### YOUR OBJECTIVE
What lines in the listing below hold the string "agent"? Please copy them out.

### INFORMATION SUPPLIED
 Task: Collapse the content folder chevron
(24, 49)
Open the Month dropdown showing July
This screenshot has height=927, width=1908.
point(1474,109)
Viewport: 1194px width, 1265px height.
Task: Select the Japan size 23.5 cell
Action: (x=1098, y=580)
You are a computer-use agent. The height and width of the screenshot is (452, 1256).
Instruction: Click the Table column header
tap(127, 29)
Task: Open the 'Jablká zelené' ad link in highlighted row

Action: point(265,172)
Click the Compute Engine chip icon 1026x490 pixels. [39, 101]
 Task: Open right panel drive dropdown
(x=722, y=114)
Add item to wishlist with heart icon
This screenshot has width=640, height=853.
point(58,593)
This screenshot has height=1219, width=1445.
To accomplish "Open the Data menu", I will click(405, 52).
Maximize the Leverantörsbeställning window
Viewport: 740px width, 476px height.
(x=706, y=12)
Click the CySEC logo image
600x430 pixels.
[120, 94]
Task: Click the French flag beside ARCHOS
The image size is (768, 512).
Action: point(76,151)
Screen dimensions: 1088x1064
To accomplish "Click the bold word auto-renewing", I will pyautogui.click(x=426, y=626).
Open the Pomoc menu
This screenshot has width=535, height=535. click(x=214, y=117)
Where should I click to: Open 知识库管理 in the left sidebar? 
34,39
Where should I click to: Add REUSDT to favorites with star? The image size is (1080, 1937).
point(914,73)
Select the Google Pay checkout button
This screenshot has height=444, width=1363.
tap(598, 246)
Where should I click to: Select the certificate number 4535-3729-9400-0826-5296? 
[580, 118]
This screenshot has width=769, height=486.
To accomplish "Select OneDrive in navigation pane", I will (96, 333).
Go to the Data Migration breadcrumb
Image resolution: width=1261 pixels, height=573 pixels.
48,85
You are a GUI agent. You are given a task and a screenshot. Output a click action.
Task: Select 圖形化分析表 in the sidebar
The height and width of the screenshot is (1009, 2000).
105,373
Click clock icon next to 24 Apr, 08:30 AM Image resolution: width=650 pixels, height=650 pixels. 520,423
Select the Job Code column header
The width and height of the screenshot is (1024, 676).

### FINISHED EXERCISE
You are a computer-use agent. The height and width of the screenshot is (452, 1256).
You are a GUI agent. You are given a task and a screenshot. Output a click action.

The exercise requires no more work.